Örneğin bugün Batı ülkelerindeki bahtsız insanlar bir şelale görmek için binlerce kilometre yol katetmek zorundadırlar.

Bizde ise belediyeler gerekli tavrı koyarak şehirlerin hiç umulmadık yerlerinde, sürpriz şekilde neredeyse Niagara kadar büyük olan şelalerin anında oluşması için tedbirler almıştır.

Sayfiye zevkini tatma konusunda da Türkiye dünyanın en demokrat ülkesidir. Çünkü sadece bizim ülkemizde göller insanların evinin önüne kadar getirilmekte, belediyeler yerel yönetimciliğin gerektirdiği müthiş demokrat tavırla herkese yalı zevkini tattıracak önlemleri sürekli almaktadır.

***

Türkiye mesken edinme hürriyeti açısından da dünyanın bir numaralı ülkesidir.

Halkımız girişimci ruhunu sonuna kadar kullanmakta ve dünyadaki diğer insanların hayal bile etmesine imkân olmayacak yerlere ev kurmaktadır.

Hükümetler de halkın demokrat tavrının önünü açmakta ekonomideki ‘‘Bırakınız yapsınlar, bırakınız geçsinler’’ ilkesini mutlak anlamda uygulamaktadır.

Bu muhteşem özgürlük ortamı nedeniyle bugün Türkiye’de rasyonel açıdan katiyen olmaması gereken yerlerde evler görmek mümkündür.

Baraj sulama sahaları, baraj duvarının üstü, nükleer santralların içi, milattan önce iki bin yılından kalan bir anıtın orta katı ve bunlara benzeyen nice yerler Türkler'in potansiyel ev yapma alanıdır.

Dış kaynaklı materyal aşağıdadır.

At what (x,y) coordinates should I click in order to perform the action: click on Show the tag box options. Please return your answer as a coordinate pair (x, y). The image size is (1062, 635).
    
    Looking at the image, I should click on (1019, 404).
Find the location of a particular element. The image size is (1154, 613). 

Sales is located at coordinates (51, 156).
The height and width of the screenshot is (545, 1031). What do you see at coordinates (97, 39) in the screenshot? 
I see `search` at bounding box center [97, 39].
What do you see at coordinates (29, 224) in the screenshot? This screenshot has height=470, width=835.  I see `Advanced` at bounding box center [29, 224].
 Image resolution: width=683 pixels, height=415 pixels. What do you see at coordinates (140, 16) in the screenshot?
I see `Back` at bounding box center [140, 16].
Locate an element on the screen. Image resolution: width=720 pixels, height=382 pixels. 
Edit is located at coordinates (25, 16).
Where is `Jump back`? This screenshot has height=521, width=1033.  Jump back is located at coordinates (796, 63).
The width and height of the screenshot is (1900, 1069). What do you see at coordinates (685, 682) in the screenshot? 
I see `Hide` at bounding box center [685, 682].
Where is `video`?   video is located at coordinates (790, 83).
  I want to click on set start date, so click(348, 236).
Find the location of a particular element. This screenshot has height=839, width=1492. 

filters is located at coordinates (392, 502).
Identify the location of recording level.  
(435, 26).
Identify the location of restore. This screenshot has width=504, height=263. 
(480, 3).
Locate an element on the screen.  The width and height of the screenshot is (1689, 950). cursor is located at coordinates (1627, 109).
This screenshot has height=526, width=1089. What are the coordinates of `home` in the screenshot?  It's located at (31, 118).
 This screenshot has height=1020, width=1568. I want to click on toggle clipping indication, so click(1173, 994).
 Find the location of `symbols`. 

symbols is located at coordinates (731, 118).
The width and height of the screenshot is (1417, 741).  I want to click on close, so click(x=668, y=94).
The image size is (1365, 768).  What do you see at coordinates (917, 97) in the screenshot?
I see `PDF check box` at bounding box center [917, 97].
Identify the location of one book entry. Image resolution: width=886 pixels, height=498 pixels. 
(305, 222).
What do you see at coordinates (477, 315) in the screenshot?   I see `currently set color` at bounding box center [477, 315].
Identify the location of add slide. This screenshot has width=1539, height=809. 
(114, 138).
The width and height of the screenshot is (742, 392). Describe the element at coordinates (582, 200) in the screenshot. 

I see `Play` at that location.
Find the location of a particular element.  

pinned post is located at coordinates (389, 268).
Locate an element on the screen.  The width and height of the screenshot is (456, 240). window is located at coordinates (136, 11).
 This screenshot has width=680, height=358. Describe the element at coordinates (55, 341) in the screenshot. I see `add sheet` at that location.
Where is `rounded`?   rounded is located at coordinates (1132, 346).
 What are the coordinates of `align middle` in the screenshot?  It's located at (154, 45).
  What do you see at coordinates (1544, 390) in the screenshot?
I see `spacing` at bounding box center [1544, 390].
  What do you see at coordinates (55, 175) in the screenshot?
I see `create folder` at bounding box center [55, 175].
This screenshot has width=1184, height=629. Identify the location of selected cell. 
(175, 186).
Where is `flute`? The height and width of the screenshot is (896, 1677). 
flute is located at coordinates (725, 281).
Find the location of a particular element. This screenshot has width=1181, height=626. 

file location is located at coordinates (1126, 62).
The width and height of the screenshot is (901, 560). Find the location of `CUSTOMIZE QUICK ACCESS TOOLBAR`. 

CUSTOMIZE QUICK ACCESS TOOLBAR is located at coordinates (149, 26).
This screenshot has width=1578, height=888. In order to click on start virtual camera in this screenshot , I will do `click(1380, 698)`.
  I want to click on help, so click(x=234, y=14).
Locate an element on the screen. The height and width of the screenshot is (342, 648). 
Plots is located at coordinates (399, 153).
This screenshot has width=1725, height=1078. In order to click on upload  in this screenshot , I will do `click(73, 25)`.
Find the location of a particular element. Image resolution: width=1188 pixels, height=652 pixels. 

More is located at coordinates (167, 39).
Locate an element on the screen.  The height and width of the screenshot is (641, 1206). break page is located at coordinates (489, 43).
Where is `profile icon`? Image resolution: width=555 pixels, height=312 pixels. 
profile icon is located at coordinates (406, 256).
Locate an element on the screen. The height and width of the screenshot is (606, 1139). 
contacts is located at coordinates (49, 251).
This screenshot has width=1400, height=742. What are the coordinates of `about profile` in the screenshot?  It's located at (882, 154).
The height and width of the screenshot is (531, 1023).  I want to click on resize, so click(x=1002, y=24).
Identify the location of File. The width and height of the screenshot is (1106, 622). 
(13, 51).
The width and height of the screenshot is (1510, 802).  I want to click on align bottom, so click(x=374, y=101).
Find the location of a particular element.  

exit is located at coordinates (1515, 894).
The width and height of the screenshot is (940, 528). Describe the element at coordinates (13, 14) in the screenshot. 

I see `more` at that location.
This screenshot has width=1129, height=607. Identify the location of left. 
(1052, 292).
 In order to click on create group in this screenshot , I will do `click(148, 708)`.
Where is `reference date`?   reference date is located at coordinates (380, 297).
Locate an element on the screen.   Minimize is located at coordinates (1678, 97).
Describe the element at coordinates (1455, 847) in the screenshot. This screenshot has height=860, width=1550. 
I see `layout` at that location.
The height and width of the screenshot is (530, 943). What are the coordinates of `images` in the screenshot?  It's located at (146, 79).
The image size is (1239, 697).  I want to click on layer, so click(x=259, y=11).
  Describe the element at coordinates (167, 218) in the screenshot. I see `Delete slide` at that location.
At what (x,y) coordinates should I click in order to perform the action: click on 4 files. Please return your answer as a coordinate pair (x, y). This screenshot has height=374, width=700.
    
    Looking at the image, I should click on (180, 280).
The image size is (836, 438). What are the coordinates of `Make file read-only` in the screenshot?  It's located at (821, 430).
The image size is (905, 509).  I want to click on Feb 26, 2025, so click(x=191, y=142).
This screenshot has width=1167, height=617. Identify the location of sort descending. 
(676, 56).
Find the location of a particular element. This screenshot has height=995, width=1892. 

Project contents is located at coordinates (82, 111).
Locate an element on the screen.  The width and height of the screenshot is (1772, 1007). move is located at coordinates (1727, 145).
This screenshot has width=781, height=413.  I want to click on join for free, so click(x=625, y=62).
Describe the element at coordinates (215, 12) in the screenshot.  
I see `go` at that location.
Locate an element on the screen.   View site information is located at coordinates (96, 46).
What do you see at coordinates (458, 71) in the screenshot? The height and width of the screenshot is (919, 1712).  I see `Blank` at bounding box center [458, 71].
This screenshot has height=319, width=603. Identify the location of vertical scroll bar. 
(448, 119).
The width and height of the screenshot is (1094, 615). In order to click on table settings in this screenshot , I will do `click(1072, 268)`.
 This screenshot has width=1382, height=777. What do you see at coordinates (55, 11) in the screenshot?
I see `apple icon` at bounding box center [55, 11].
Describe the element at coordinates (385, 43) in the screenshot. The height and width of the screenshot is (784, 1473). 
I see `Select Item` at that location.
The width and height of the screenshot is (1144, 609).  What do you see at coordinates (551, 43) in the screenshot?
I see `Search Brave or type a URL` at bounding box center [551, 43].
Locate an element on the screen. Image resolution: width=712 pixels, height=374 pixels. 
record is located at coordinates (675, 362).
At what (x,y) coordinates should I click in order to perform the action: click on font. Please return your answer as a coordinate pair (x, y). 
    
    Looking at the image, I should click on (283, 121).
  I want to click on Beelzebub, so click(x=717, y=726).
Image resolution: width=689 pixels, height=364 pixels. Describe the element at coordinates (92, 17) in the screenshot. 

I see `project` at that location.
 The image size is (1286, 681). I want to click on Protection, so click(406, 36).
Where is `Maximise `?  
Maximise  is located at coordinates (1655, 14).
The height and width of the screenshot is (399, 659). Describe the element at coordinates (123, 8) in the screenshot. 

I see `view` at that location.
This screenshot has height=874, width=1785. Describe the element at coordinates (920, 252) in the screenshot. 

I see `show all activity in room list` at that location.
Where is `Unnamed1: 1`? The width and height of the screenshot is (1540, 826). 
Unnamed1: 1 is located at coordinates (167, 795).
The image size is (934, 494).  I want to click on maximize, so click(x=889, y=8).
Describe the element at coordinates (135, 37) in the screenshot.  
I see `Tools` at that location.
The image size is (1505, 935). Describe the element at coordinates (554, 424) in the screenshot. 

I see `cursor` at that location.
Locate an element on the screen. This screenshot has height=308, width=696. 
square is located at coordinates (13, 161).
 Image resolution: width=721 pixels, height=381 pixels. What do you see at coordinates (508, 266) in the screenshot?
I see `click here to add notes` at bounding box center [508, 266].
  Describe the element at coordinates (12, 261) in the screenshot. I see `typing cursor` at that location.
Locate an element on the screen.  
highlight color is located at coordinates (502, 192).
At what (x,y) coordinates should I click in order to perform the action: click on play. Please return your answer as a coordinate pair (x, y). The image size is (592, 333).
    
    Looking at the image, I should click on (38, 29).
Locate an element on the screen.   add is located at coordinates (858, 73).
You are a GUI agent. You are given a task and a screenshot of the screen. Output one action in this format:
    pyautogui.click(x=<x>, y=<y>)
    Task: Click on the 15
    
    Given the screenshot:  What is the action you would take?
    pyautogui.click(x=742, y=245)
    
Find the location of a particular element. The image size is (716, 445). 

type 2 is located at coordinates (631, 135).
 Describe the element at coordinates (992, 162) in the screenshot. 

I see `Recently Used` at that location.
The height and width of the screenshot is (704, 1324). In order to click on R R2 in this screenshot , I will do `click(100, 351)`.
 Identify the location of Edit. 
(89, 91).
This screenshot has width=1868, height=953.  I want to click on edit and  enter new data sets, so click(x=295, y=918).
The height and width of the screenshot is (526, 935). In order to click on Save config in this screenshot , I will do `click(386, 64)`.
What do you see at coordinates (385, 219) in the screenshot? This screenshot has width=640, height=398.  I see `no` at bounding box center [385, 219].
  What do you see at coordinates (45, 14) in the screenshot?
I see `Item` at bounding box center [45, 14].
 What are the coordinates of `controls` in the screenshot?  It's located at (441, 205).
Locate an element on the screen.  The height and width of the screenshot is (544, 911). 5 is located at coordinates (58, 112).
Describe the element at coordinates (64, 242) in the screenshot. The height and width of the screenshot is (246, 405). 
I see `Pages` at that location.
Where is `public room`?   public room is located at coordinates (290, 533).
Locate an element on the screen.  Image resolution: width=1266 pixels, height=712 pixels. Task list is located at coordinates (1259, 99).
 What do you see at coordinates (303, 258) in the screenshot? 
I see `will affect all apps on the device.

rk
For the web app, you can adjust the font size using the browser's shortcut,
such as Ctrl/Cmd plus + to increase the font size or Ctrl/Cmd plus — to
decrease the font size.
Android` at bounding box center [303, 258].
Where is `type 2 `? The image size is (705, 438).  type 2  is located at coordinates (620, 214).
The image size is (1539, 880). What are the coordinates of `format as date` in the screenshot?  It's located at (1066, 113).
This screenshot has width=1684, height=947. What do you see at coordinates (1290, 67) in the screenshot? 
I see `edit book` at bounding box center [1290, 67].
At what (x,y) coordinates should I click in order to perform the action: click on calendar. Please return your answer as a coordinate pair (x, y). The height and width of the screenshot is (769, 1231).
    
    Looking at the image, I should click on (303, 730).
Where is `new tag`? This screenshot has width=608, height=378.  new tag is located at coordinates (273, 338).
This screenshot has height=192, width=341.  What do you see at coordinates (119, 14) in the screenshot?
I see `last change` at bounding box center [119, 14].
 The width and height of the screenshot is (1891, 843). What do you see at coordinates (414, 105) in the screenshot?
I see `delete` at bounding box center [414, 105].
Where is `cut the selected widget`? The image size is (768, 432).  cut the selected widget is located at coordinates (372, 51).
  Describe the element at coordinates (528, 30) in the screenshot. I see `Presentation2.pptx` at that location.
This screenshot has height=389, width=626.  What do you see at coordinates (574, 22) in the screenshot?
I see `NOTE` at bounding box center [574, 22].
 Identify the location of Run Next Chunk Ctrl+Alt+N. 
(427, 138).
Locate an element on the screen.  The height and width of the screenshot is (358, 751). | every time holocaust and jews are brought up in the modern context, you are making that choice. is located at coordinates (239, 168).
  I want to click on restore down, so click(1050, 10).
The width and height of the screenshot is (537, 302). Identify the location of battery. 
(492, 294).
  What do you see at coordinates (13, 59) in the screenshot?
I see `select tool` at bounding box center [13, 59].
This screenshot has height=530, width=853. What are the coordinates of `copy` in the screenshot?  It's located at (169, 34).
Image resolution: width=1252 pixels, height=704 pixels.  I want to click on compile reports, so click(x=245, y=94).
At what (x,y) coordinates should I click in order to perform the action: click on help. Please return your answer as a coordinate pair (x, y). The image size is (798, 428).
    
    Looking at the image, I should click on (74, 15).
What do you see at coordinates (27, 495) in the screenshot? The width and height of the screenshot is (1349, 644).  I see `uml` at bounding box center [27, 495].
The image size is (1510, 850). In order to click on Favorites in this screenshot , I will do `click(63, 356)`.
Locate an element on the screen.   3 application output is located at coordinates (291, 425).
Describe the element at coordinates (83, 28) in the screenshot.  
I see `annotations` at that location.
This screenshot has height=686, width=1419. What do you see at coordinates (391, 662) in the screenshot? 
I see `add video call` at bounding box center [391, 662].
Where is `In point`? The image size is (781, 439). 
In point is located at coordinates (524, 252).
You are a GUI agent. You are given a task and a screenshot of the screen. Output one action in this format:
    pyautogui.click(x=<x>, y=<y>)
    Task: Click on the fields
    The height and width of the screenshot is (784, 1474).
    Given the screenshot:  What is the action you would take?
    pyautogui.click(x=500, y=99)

Üstelik de diyelim nükleer santral patladı ve tepesine de kondurulmuş ev yıkıldı. Evin sahibi bu olayın ikinci saniyesinde ‘‘Yetkililer neden tedbir almıyor’’ diye ana avrat sövmekte gecikmeyecektir.

Şimdi sorarım size, bu had safhada demokrasi değildir de nedir yani?